Unsoundies: The Caveman Impulse Behind Talking Pictures
We had a lurid fantasy life. And it was not pre-Code, it was prehistoric. Synchronized sound technology created Neanderthal Cinema, an aesthetic slouching and slack-jawed, a case of temporarily thwarted evolution.
In a brief era with no accepted form and before industrial standardization, experimentation raged, and some of sound cinema's experiments were dumb, inept, or too far ahead of their time to have a prayer of working. So the exceptional and the clunking are both responses to a general ignorance about what will work. Take the split screen of sleeping sweethearts in Love Me Tonight (1932), with dream voice-overs singing on top: All we see is snoring people.
Or the endless tracking shot in Cape Forlorn (1931) in which director E.A. Dupont hopes we'll be transfixed by the gradually transforming acoustics.
Tod Browning is asleep in his chair for a reel of Dracula (1931) while the camera runs and actors recite in the middle distance of a static master shot: the audience feels its hair growing.
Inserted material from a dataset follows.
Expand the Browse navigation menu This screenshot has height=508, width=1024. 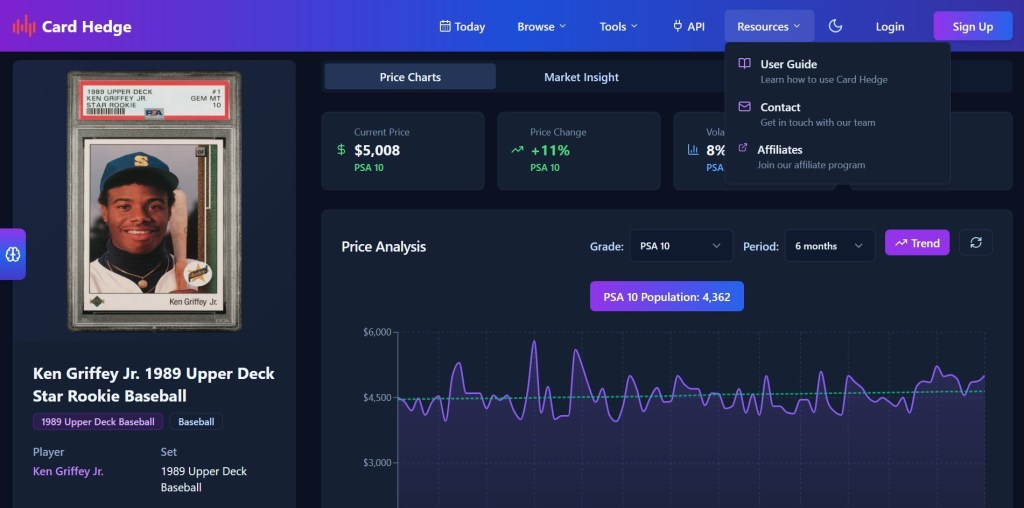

And yet, a new phenomenon was born thanks to All Talking Pictures—one that absolutely required awkwardness to deliver lumpendivinity. One in which "lesser” stars learned how to schlump along with the masses in cinematic farragoes that belched and jeered. The nuances are easily overlooked, the beauty just as readily dismissed for its outward ugliness.
There were, perhaps, more startling and absurd examples to be found in the period’s great “beauties” than among its character actors: Dietrich springs to mind. Her back teeth removed to add to her cheek bones. A stripe of silver paint down the bridge of her nose so that, seen full-on, it would seem straighter. Eyebrows plucked and then drawn on with a burnt match dipped in cold cream. She embodied a kind of accidental surrealist form-making, as did the insane process by which she was presented to a horny public: the careful arrangement of lights: one burning the crown of her head to produce a blonde halo, one high in front to put shadows under those cheeks.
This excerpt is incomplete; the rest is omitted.